Requirement :: Please copy word for word the lines below, starting at the one that contains "This screenshot has width=858, height=695." and stopping after the one that contains "(1080, 1005).".

Entries provided ::
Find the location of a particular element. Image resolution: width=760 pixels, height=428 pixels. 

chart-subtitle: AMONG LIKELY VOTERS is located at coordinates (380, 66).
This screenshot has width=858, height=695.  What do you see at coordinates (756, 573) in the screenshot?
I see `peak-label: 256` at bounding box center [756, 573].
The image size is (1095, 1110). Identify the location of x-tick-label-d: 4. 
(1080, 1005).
---
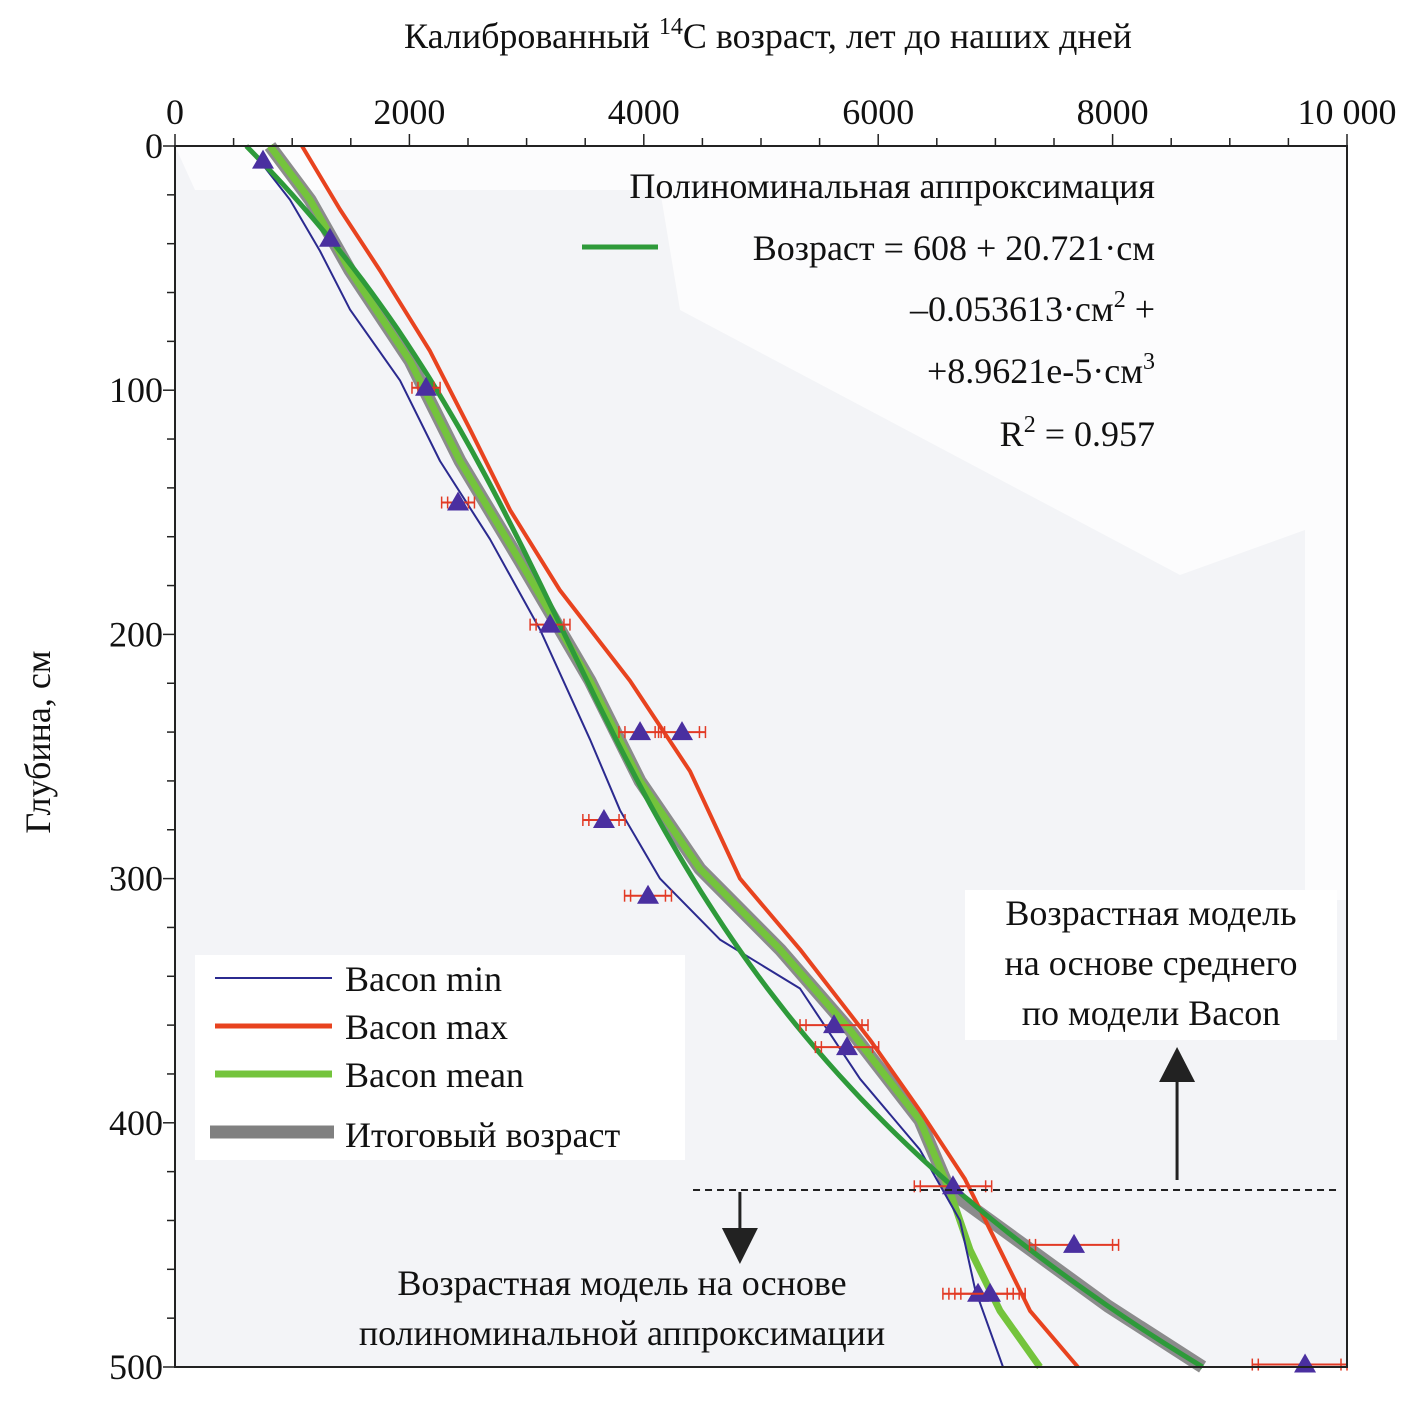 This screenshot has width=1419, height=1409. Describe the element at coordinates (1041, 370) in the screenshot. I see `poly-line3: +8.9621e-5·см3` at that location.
--
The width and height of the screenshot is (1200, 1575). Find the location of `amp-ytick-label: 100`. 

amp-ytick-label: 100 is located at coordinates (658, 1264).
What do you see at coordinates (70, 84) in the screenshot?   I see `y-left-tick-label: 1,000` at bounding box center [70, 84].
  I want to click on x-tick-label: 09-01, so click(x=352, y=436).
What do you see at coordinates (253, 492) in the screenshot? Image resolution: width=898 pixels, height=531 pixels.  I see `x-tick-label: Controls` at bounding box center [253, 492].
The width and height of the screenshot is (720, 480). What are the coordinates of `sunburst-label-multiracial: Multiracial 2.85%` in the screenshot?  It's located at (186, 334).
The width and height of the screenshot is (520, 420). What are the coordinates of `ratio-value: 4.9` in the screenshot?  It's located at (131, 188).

Output for this exercise ::
This screenshot has width=858, height=695.  What do you see at coordinates (756, 573) in the screenshot?
I see `peak-label: 256` at bounding box center [756, 573].
The image size is (1095, 1110). Identify the location of x-tick-label-d: 4. 
(1080, 1005).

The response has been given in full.